== Segment start ==

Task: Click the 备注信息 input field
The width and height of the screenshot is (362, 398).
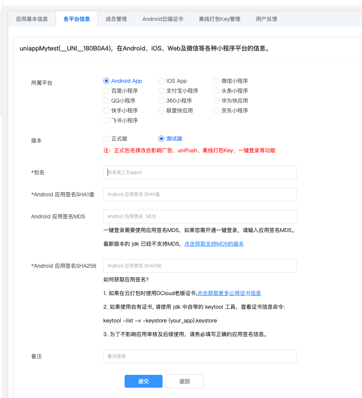Action: click(200, 356)

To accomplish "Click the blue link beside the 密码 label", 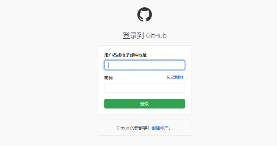I will (x=175, y=77).
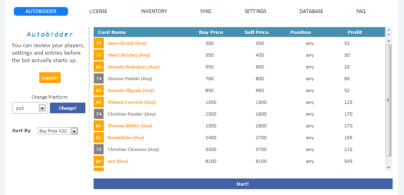Click the 75 rating badge for Vlad Chiricheş
404x195 pixels.
[99, 55]
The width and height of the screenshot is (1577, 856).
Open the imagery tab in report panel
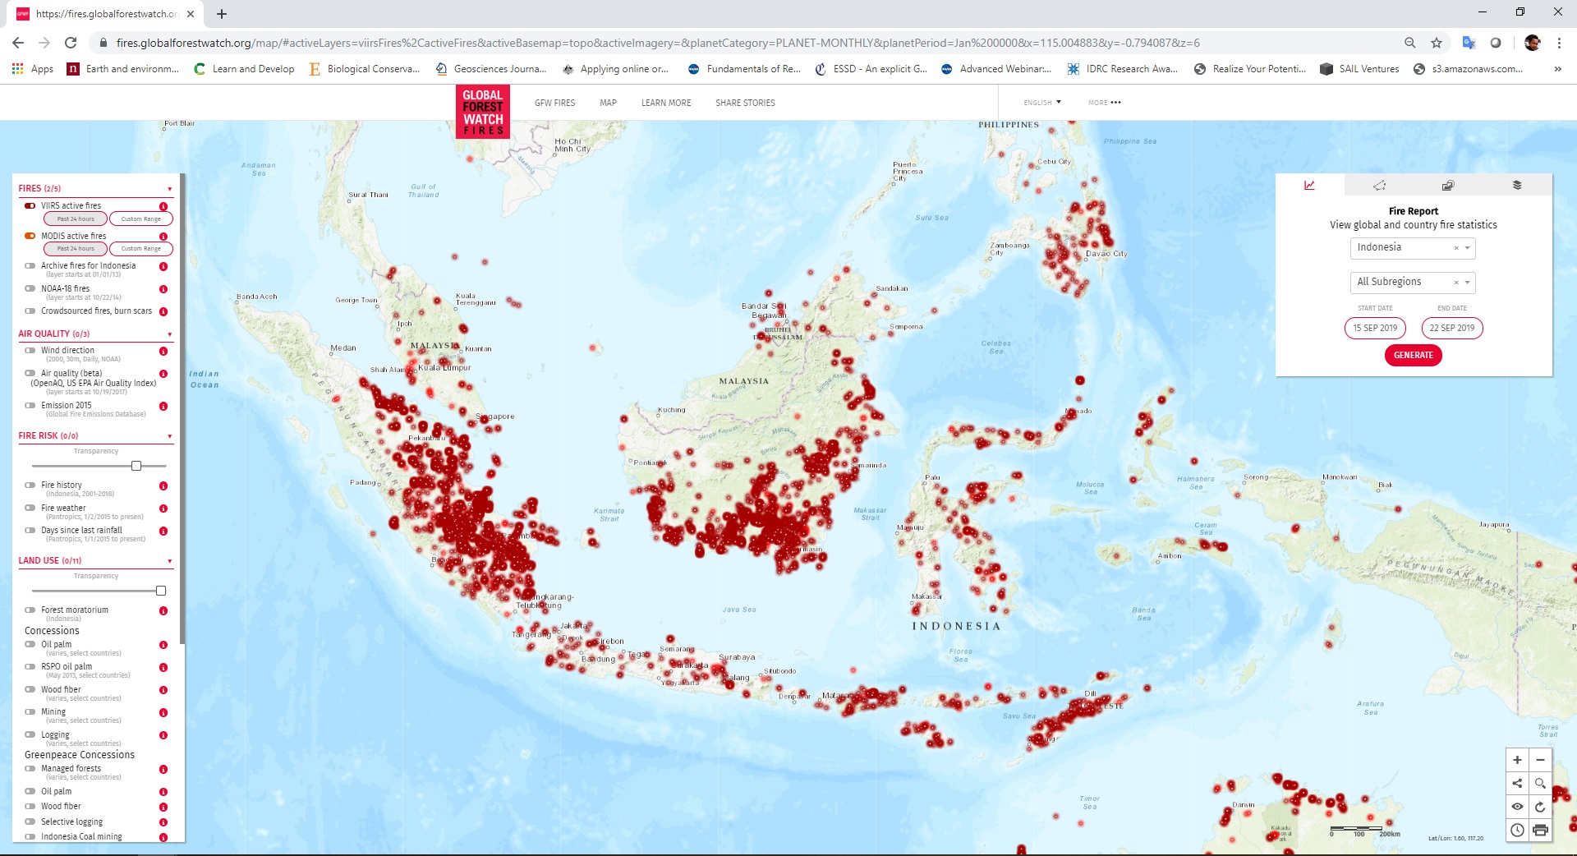pos(1448,186)
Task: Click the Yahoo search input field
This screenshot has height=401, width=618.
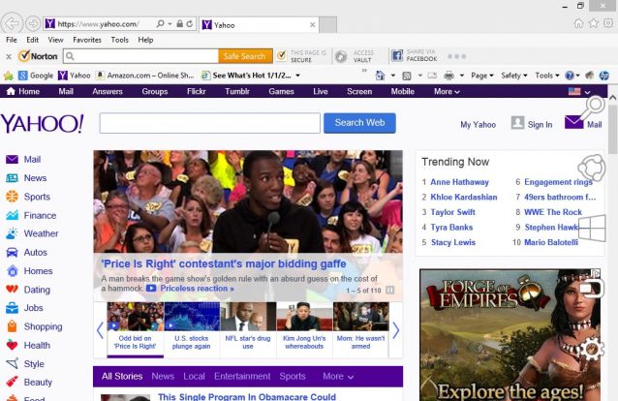Action: click(x=209, y=123)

== Segment end ==

### What is required
Nothing but an exact copy is needed, covering the lines from the line with "Task: Click the Yahoo search input field" through the last line of the entries, pictures excluded.

### Solution
Task: Click the Yahoo search input field
This screenshot has height=401, width=618.
Action: click(x=209, y=123)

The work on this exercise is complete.